*Exercise*:
Could you return the full listing below exactly as it appears?
:::
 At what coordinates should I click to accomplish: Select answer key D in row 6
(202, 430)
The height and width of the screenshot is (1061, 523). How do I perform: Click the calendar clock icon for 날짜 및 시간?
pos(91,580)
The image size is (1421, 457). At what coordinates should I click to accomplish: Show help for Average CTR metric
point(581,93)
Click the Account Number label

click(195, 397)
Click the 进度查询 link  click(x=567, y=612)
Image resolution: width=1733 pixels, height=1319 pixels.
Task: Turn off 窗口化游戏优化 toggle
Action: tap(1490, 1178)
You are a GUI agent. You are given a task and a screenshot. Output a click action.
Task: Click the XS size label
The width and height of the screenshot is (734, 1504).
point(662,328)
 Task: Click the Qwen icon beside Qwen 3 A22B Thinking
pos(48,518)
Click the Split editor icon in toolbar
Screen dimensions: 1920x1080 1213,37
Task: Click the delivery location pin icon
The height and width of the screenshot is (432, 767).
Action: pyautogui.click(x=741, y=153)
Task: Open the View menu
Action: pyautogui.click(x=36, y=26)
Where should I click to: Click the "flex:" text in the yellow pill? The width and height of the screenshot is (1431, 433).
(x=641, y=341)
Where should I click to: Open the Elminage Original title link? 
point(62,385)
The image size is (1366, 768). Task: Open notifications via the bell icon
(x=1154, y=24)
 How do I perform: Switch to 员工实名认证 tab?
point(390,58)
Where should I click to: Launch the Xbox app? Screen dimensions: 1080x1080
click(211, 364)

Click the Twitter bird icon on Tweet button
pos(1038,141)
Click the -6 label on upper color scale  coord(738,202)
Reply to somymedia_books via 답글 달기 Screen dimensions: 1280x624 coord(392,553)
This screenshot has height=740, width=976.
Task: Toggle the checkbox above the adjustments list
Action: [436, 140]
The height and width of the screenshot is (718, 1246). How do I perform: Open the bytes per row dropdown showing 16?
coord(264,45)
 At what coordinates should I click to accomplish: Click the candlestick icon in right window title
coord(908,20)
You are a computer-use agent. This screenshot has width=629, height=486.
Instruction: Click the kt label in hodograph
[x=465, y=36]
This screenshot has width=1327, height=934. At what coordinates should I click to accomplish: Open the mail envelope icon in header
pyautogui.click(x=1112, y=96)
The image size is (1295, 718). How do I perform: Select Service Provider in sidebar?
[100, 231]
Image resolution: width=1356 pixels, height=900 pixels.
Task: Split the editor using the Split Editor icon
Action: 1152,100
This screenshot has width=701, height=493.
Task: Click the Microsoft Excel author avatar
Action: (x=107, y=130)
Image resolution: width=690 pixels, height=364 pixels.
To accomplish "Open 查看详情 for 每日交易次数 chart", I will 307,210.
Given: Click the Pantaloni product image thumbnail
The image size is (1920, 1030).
:::
*Solution for this task*:
 At what coordinates should I click to accomplish: Select answer key D in row 6
(202, 430)
The height and width of the screenshot is (1061, 523). How do I perform: Click the calendar clock icon for 날짜 및 시간?
pos(91,580)
The image size is (1421, 457). At what coordinates should I click to accomplish: Show help for Average CTR metric
point(581,93)
Click the Account Number label

click(195, 397)
Click the 进度查询 link  click(x=567, y=612)
Image resolution: width=1733 pixels, height=1319 pixels.
Task: Turn off 窗口化游戏优化 toggle
Action: tap(1490, 1178)
You are a GUI agent. You are given a task and a screenshot. Output a click action.
Task: Click the XS size label
The width and height of the screenshot is (734, 1504).
point(662,328)
 Task: Click the Qwen icon beside Qwen 3 A22B Thinking
pos(48,518)
Click the Split editor icon in toolbar
Screen dimensions: 1920x1080 1213,37
Task: Click the delivery location pin icon
The height and width of the screenshot is (432, 767).
Action: pyautogui.click(x=741, y=153)
Task: Open the View menu
Action: pyautogui.click(x=36, y=26)
Where should I click to: Click the "flex:" text in the yellow pill? The width and height of the screenshot is (1431, 433).
(x=641, y=341)
Where should I click to: Open the Elminage Original title link? 
point(62,385)
The image size is (1366, 768). Task: Open notifications via the bell icon
(x=1154, y=24)
 How do I perform: Switch to 员工实名认证 tab?
point(390,58)
Where should I click to: Launch the Xbox app? Screen dimensions: 1080x1080
click(211, 364)

Click the Twitter bird icon on Tweet button
pos(1038,141)
Click the -6 label on upper color scale  coord(738,202)
Reply to somymedia_books via 답글 달기 Screen dimensions: 1280x624 coord(392,553)
This screenshot has height=740, width=976.
Task: Toggle the checkbox above the adjustments list
Action: [436, 140]
The height and width of the screenshot is (718, 1246). How do I perform: Open the bytes per row dropdown showing 16?
coord(264,45)
 At what coordinates should I click to accomplish: Click the candlestick icon in right window title
coord(908,20)
You are a computer-use agent. This screenshot has width=629, height=486.
Instruction: Click the kt label in hodograph
[x=465, y=36]
This screenshot has width=1327, height=934. At what coordinates should I click to accomplish: Open the mail envelope icon in header
pyautogui.click(x=1112, y=96)
The image size is (1295, 718). How do I perform: Select Service Provider in sidebar?
[100, 231]
Image resolution: width=1356 pixels, height=900 pixels.
Task: Split the editor using the Split Editor icon
Action: 1152,100
This screenshot has width=701, height=493.
Task: Click the Microsoft Excel author avatar
Action: (x=107, y=130)
Image resolution: width=690 pixels, height=364 pixels.
To accomplish "Open 查看详情 for 每日交易次数 chart", I will 307,210.
Given: Click the Pantaloni product image thumbnail
The image size is (1920, 1030).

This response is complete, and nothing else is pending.